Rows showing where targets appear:
········

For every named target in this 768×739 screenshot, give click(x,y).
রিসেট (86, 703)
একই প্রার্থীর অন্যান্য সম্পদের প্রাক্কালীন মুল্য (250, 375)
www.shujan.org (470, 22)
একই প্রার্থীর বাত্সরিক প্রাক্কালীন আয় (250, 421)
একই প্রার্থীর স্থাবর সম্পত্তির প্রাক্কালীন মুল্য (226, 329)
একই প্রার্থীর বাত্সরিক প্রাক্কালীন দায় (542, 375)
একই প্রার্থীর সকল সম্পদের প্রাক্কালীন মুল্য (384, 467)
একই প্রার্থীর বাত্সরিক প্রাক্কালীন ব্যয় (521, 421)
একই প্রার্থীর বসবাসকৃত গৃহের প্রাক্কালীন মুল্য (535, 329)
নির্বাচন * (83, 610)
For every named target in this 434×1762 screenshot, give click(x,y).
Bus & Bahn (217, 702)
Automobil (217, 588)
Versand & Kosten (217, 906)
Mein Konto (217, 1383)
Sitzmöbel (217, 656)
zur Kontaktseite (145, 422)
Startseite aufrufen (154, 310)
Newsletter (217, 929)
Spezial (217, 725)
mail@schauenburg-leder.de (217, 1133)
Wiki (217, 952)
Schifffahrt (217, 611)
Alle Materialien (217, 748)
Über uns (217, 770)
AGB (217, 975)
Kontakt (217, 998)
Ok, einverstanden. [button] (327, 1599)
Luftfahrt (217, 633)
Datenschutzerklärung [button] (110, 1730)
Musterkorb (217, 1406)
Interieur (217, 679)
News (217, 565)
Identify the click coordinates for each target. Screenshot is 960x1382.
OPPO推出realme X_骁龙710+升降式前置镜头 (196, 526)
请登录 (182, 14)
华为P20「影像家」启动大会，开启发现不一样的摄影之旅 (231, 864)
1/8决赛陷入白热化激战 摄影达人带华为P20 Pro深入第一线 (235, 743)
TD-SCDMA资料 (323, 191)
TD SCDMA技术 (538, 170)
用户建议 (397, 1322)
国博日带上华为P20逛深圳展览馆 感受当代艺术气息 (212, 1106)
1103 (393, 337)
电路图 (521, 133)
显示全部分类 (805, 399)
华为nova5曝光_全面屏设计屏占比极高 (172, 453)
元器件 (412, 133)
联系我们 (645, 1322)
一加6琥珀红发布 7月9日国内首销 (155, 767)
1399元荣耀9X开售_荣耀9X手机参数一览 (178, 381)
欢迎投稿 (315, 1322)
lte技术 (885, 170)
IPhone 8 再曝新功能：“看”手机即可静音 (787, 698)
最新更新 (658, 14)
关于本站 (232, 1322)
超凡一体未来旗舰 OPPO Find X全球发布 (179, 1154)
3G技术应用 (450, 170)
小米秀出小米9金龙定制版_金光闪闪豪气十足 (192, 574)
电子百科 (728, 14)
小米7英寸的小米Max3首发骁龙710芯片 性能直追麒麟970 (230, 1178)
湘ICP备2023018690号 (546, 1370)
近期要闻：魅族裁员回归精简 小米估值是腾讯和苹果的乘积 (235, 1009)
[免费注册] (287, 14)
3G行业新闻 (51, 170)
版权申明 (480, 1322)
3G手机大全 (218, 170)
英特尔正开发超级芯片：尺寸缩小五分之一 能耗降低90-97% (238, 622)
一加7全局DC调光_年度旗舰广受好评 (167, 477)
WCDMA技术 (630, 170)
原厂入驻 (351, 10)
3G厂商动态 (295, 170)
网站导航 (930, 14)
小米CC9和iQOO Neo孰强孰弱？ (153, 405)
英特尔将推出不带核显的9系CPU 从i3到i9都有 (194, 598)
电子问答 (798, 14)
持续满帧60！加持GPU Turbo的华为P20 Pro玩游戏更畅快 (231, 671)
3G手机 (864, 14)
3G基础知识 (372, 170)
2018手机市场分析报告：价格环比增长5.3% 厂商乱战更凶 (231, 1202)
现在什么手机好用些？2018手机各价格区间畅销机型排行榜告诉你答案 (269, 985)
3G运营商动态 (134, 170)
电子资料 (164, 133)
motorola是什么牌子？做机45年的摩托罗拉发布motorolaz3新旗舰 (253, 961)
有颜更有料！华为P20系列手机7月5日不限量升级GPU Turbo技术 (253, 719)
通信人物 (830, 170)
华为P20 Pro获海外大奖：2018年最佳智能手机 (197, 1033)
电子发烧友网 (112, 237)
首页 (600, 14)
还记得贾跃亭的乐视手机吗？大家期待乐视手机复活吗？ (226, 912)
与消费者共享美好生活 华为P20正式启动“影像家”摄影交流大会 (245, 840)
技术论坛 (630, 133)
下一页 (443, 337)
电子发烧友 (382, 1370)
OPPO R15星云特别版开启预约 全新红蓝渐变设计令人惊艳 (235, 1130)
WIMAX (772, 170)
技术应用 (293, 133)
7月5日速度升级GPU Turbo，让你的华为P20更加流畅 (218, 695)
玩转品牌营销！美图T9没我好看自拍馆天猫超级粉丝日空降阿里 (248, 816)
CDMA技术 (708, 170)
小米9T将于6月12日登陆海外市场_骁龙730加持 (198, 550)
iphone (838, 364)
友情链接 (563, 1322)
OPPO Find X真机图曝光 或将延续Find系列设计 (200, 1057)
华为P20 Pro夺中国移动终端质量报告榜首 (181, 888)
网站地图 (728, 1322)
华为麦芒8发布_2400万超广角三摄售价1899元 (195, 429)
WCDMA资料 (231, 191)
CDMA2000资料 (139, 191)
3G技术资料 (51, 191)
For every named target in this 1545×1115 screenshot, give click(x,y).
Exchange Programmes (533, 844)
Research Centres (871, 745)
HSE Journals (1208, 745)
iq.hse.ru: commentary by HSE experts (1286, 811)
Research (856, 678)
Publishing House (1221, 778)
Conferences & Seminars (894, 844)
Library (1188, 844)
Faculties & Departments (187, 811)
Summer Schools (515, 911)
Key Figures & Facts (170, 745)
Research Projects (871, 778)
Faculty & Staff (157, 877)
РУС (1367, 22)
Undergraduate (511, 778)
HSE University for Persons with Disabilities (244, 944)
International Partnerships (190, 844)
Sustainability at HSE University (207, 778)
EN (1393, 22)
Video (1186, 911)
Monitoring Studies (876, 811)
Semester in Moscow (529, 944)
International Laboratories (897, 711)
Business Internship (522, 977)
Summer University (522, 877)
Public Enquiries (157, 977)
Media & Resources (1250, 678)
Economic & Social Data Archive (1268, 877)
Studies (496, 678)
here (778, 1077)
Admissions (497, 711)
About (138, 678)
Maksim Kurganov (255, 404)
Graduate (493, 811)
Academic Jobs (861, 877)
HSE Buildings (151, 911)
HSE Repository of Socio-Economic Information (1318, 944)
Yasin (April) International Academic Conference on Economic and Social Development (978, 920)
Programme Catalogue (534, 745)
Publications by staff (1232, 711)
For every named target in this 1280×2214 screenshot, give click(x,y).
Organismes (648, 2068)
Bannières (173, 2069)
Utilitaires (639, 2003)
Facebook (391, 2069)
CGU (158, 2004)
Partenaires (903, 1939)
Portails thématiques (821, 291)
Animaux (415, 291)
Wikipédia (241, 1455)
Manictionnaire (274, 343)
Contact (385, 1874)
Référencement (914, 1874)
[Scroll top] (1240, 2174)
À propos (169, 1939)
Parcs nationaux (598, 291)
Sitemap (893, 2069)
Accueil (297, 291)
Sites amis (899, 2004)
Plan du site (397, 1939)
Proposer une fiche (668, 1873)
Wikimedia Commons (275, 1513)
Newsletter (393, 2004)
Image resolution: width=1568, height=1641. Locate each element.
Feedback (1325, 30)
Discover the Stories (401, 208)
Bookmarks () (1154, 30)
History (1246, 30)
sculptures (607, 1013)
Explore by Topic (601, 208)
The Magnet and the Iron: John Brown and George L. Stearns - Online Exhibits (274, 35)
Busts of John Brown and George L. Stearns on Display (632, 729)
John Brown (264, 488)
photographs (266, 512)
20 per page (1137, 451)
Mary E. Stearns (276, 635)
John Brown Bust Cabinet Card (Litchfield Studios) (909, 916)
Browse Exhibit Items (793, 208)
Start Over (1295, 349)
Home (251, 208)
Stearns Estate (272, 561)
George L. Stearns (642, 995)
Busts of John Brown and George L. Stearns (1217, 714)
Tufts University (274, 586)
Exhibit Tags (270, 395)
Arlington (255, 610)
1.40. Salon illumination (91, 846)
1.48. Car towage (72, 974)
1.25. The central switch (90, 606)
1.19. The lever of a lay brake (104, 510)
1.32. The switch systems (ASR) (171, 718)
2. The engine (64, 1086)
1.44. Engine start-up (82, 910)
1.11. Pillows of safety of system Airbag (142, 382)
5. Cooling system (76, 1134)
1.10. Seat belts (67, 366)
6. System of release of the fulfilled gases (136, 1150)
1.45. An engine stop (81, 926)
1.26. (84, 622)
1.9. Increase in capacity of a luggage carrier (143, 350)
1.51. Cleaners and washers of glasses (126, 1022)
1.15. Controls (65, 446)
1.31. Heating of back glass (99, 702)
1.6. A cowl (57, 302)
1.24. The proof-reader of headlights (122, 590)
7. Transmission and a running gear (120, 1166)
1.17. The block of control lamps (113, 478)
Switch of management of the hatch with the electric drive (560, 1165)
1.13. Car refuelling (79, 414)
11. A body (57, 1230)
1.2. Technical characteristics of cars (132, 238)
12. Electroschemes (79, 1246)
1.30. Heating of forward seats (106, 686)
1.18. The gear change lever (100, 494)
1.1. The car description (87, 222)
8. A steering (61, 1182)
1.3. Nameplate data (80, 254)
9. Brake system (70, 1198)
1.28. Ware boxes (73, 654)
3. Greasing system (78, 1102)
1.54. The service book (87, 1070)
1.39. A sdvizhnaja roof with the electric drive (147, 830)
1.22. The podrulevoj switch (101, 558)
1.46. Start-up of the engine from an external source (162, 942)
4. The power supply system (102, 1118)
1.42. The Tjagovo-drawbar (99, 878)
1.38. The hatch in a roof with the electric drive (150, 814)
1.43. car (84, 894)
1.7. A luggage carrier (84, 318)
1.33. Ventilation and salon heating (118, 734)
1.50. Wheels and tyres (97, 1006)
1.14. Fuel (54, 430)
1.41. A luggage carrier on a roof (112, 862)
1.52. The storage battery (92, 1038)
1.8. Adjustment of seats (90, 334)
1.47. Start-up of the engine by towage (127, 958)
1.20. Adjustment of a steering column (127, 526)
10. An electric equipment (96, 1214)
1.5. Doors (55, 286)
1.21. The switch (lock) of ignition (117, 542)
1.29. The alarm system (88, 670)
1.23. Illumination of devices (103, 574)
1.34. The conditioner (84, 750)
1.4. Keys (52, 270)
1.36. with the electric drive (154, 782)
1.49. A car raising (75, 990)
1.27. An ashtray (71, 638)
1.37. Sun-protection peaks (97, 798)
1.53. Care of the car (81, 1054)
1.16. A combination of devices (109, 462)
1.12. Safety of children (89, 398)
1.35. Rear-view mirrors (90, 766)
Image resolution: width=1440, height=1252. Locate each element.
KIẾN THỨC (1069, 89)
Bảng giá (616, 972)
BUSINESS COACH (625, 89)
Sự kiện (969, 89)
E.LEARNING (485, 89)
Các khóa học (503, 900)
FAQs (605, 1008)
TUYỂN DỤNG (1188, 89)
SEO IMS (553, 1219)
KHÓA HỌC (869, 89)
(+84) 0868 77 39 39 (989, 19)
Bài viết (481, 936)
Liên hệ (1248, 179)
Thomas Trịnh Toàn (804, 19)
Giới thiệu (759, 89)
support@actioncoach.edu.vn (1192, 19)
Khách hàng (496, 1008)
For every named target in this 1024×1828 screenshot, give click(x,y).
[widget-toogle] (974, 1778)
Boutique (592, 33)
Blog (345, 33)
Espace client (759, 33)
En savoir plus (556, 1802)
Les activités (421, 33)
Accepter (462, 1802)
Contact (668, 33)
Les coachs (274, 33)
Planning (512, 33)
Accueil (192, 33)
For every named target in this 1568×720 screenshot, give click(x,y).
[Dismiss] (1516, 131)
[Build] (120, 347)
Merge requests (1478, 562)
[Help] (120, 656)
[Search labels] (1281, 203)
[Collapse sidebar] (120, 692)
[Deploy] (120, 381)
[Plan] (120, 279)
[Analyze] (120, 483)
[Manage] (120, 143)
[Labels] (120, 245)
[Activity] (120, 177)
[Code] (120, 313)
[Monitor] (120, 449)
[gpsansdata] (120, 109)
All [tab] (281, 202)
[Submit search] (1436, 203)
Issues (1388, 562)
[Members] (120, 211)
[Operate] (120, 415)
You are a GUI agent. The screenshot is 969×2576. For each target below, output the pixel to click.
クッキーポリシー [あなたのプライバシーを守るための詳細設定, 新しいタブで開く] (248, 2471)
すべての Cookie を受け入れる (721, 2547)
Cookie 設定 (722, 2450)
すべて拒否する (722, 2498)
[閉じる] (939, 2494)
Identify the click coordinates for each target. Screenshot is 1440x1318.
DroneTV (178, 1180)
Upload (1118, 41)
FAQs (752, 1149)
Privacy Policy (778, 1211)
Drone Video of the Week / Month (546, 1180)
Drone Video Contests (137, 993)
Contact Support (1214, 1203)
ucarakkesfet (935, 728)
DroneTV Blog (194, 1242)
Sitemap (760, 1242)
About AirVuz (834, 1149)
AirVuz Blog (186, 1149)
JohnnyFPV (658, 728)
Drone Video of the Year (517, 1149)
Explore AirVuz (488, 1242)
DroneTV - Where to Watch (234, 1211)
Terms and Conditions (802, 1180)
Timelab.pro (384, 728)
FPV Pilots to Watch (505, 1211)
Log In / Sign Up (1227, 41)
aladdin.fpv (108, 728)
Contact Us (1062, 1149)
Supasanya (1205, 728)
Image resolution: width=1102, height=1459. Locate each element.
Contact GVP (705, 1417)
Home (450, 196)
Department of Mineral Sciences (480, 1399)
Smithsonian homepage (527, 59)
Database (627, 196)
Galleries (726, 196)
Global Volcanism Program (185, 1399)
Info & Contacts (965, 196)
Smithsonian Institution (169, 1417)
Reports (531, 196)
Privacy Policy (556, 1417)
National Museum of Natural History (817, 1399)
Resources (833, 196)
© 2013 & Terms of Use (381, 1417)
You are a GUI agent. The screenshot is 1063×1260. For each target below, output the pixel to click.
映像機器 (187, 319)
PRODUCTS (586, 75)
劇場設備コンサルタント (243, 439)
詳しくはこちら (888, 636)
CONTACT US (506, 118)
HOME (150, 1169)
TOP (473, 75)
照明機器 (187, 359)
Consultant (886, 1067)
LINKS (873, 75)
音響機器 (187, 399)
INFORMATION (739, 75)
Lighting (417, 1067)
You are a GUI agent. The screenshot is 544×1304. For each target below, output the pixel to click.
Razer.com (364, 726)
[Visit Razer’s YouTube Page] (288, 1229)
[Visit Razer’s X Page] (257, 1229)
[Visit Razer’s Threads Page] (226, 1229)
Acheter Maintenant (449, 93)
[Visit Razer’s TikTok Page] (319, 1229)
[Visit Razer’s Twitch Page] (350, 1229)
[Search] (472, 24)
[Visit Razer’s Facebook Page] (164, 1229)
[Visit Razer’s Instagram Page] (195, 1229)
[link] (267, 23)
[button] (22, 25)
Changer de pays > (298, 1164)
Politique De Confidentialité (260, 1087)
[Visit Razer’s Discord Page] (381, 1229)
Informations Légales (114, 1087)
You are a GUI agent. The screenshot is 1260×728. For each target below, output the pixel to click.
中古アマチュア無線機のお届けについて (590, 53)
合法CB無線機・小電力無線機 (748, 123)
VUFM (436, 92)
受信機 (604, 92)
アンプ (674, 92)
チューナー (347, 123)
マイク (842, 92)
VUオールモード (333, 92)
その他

········

§ Task instructions
Reproduce everything in the items above, from the line containing "超凡一体未来旗舰 OPPO Find X全球发布 (179, 1154)" down through the line containing "3G技术资料 (51, 191)", both ends included, with no changes.

§ Worked solution
超凡一体未来旗舰 OPPO Find X全球发布 (179, 1154)
3G技术应用 (450, 170)
小米秀出小米9金龙定制版_金光闪闪豪气十足 (192, 574)
电子百科 (728, 14)
小米7英寸的小米Max3首发骁龙710芯片 性能直追麒麟970 (230, 1178)
湘ICP备2023018690号 (546, 1370)
近期要闻：魅族裁员回归精简 小米估值是腾讯和苹果的乘积 (235, 1009)
[免费注册] (287, 14)
3G行业新闻 (51, 170)
版权申明 (480, 1322)
3G手机大全 (218, 170)
英特尔正开发超级芯片：尺寸缩小五分之一 能耗降低90-97% (238, 622)
一加7全局DC调光_年度旗舰广受好评 (167, 477)
WCDMA技术 (630, 170)
原厂入驻 (351, 10)
3G厂商动态 (295, 170)
网站导航 (930, 14)
小米CC9和iQOO Neo孰强孰弱？ (153, 405)
英特尔将推出不带核显的9系CPU 从i3到i9都有 (194, 598)
电子问答 (798, 14)
持续满帧60！加持GPU Turbo的华为P20 Pro玩游戏更畅快 (231, 671)
3G手机 (864, 14)
3G基础知识 (372, 170)
2018手机市场分析报告：价格环比增长5.3% 厂商乱战更凶 (231, 1202)
现在什么手机好用些？2018手机各价格区间畅销机型排行榜告诉你答案 (269, 985)
3G运营商动态 (134, 170)
电子资料 (164, 133)
motorola是什么牌子？做机45年的摩托罗拉发布motorolaz3新旗舰 (253, 961)
有颜更有料！华为P20系列手机7月5日不限量升级GPU Turbo技术 (253, 719)
通信人物 (830, 170)
华为P20 Pro获海外大奖：2018年最佳智能手机 (197, 1033)
电子发烧友网 (112, 237)
首页 (600, 14)
还记得贾跃亭的乐视手机吗？大家期待乐视手机复活吗？ (226, 912)
与消费者共享美好生活 华为P20正式启动“影像家”摄影交流大会 (245, 840)
技术论坛 (630, 133)
下一页 (443, 337)
电子发烧友 (382, 1370)
OPPO R15星云特别版开启预约 全新红蓝渐变设计令人惊艳 (235, 1130)
WIMAX (772, 170)
技术应用 (293, 133)
7月5日速度升级GPU Turbo，让你的华为P20更加流畅 (218, 695)
玩转品牌营销！美图T9没我好看自拍馆天猫超级粉丝日空降阿里 (248, 816)
CDMA技术 (708, 170)
小米9T将于6月12日登陆海外市场_骁龙730加持 (198, 550)
iphone (838, 364)
友情链接 (563, 1322)
OPPO Find X真机图曝光 或将延续Find系列设计 (200, 1057)
华为P20 Pro夺中国移动终端质量报告榜首 (181, 888)
网站地图 (728, 1322)
华为麦芒8发布_2400万超广角三摄售价1899元 (195, 429)
WCDMA资料 (231, 191)
CDMA2000资料 (139, 191)
3G技术资料 (51, 191)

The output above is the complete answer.